Task objective: Within the entries below, the lines from the one with "The image size is (652, 180)." through the one with "Image resolution: width=848" are to be set down exactly, both ends kept.

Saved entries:
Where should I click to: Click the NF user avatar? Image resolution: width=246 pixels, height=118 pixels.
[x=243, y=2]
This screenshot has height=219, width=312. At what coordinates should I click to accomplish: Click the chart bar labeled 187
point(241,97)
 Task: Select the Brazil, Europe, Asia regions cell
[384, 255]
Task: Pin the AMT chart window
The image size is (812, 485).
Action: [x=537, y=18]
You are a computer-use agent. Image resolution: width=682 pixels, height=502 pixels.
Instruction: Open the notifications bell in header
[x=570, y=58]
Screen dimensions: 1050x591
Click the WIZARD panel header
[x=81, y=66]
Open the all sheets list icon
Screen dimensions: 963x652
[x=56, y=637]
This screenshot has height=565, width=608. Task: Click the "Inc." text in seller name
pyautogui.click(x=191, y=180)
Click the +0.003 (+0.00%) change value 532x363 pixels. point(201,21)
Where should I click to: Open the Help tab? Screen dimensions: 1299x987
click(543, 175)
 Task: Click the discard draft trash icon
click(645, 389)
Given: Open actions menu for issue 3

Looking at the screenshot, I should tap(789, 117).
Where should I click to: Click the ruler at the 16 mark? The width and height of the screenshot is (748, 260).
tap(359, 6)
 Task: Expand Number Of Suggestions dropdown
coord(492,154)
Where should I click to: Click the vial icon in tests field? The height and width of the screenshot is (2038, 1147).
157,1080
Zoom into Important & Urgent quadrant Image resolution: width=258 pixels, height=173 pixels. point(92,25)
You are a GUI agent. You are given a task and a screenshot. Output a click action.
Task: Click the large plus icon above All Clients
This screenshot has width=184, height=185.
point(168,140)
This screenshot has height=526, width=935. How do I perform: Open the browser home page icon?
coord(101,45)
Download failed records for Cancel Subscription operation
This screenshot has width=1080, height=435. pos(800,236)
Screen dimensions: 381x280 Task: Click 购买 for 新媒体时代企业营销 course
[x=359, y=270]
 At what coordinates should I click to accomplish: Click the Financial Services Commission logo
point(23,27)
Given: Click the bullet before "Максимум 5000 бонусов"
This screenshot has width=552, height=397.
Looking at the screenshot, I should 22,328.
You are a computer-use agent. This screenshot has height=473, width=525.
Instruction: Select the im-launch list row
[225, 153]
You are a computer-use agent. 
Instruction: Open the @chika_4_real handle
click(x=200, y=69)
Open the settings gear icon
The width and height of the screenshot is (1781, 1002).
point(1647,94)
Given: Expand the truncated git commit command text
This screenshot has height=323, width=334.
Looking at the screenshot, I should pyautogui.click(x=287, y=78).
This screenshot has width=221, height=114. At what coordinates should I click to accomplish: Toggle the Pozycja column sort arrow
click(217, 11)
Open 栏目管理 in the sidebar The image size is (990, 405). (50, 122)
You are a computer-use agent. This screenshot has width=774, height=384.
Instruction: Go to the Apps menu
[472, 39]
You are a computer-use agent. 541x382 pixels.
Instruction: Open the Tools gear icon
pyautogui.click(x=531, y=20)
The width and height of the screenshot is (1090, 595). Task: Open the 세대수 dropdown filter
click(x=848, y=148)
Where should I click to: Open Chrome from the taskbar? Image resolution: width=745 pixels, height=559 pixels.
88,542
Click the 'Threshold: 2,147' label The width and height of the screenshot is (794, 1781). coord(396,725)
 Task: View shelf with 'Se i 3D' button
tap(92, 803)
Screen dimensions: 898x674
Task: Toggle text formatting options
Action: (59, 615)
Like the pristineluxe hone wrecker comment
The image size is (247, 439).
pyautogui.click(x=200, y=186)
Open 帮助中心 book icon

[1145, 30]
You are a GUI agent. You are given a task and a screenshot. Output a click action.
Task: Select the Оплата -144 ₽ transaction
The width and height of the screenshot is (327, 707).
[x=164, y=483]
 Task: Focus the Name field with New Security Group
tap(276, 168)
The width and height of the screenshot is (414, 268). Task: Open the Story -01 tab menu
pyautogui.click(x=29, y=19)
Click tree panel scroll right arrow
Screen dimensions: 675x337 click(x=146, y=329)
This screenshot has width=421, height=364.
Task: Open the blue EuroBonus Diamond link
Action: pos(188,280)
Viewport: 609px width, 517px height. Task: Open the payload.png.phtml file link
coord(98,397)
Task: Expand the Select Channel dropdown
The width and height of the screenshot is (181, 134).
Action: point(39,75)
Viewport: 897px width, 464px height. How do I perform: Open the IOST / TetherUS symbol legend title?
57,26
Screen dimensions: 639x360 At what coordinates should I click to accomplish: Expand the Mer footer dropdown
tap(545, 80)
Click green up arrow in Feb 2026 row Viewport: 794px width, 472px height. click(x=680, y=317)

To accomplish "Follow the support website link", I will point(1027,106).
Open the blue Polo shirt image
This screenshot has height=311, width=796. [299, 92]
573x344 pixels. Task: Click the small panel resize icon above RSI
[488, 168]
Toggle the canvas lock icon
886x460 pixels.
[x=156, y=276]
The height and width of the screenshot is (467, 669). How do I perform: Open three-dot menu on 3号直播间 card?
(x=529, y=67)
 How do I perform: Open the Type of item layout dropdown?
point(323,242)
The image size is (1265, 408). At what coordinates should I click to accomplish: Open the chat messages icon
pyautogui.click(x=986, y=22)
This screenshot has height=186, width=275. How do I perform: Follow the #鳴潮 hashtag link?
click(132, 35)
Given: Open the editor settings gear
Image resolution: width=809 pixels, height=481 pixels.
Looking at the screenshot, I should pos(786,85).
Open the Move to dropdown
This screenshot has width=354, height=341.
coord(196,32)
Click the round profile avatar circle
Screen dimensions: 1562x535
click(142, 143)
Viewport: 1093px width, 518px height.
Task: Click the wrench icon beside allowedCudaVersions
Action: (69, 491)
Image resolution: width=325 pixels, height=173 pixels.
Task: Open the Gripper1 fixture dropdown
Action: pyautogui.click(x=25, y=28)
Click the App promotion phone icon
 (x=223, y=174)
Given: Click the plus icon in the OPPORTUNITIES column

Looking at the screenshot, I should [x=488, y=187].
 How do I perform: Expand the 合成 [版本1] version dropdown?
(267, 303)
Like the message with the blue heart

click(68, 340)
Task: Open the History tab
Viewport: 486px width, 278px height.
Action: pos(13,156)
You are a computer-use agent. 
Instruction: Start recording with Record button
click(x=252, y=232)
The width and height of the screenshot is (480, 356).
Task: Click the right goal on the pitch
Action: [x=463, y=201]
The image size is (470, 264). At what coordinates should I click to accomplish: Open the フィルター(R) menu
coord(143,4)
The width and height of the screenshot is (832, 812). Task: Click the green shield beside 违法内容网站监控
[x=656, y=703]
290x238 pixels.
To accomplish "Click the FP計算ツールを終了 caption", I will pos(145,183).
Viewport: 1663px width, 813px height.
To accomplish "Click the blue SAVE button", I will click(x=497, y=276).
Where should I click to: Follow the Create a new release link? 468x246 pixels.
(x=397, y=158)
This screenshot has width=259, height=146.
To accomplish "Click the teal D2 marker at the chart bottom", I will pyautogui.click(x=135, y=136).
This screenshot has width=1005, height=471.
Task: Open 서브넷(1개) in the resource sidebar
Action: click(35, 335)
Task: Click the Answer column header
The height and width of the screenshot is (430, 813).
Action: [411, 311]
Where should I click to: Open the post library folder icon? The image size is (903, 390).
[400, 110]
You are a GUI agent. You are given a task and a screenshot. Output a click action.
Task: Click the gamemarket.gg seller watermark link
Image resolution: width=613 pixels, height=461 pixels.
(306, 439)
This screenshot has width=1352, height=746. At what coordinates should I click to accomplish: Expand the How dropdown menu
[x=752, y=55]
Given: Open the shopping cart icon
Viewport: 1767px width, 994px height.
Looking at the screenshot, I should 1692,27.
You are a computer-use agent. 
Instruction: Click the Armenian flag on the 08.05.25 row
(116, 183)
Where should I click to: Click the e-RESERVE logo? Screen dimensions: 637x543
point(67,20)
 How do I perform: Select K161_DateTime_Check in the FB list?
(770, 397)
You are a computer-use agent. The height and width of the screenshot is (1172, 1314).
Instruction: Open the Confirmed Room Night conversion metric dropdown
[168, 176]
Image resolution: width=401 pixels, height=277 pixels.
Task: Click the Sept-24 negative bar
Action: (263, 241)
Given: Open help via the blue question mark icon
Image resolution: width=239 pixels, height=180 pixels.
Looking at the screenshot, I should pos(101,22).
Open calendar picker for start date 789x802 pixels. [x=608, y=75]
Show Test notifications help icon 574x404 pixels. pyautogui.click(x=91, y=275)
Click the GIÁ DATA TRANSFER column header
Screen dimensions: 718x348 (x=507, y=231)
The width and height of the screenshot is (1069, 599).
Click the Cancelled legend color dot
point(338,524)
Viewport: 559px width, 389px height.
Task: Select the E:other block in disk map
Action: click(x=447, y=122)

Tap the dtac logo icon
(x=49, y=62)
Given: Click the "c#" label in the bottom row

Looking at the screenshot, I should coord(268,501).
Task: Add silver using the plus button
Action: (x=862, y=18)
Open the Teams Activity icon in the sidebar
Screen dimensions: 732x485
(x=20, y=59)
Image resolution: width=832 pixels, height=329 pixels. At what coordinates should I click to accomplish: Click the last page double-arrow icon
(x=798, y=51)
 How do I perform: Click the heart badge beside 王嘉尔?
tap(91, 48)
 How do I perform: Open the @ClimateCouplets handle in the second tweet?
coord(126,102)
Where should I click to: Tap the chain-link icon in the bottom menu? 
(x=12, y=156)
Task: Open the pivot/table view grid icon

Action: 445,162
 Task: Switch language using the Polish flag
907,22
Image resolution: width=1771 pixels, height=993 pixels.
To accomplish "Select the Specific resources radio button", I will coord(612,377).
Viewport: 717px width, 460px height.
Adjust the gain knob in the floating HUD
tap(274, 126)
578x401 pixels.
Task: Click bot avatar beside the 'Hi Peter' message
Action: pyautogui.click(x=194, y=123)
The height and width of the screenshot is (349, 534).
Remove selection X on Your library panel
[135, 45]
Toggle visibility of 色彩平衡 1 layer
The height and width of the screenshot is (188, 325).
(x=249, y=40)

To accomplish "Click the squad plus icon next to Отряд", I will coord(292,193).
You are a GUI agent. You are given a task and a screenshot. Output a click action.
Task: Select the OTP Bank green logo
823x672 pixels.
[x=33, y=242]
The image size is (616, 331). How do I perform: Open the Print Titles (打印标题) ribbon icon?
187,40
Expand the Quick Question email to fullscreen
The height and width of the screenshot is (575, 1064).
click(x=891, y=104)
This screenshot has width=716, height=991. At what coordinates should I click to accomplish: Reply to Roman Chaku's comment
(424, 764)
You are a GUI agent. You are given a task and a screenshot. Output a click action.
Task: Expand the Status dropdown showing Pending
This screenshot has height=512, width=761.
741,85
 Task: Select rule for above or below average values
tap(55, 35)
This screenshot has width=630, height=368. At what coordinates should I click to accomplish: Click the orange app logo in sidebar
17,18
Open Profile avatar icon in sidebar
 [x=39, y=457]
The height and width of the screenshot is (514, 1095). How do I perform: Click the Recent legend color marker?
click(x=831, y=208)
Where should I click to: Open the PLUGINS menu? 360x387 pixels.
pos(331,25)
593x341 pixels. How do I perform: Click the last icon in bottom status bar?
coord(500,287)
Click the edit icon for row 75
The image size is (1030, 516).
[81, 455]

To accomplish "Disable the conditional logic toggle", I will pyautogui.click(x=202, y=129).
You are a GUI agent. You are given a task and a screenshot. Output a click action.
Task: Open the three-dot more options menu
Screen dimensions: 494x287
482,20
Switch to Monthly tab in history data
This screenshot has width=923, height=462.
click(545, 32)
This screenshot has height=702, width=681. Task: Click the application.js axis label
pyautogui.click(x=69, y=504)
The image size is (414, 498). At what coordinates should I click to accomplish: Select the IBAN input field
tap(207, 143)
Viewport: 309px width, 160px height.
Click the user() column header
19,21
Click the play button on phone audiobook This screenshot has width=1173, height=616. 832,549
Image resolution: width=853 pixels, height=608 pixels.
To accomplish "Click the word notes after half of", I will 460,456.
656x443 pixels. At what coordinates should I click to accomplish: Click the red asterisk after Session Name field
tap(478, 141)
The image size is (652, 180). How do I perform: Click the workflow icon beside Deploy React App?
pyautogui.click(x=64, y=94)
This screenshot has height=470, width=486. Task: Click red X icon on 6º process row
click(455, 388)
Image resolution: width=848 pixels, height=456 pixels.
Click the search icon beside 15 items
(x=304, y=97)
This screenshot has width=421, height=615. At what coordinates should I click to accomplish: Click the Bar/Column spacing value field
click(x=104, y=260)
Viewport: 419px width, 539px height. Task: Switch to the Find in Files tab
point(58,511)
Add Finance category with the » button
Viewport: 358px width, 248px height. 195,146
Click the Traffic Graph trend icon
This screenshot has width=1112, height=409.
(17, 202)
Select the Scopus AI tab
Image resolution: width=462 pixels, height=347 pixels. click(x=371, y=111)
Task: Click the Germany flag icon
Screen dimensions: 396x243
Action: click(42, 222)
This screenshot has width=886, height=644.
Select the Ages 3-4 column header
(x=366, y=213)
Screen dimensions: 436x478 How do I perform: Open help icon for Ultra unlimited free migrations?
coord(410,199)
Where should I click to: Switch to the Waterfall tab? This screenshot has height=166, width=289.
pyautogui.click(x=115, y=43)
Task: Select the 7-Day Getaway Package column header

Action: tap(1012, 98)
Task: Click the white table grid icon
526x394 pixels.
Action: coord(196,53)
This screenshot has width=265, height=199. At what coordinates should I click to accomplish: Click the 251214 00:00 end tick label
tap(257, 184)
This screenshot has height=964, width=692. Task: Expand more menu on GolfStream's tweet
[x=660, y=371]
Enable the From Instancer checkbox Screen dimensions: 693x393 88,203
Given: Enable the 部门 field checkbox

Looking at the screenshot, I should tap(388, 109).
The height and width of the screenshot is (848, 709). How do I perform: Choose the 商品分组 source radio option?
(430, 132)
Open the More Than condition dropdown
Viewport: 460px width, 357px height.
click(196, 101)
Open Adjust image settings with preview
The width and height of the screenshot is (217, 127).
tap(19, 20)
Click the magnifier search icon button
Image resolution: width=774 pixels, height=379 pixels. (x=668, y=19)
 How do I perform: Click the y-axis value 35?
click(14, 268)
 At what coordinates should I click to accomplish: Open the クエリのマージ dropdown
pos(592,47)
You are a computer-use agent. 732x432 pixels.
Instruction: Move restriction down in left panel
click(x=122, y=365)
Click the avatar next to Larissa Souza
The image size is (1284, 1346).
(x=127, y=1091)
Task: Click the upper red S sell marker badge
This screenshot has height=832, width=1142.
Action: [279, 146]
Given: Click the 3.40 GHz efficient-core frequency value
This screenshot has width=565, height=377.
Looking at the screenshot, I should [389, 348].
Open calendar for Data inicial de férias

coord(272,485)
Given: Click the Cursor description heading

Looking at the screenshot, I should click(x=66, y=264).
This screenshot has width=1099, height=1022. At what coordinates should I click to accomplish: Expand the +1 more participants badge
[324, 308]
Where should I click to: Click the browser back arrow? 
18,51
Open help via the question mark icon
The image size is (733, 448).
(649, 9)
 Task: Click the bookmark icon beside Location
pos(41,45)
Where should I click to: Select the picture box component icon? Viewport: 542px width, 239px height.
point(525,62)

Answer box:
The image size is (652, 180). How do I perform: Click the workflow icon beside Deploy React App?
pyautogui.click(x=64, y=94)
This screenshot has height=470, width=486. Task: Click red X icon on 6º process row
click(455, 388)
Image resolution: width=848 pixels, height=456 pixels.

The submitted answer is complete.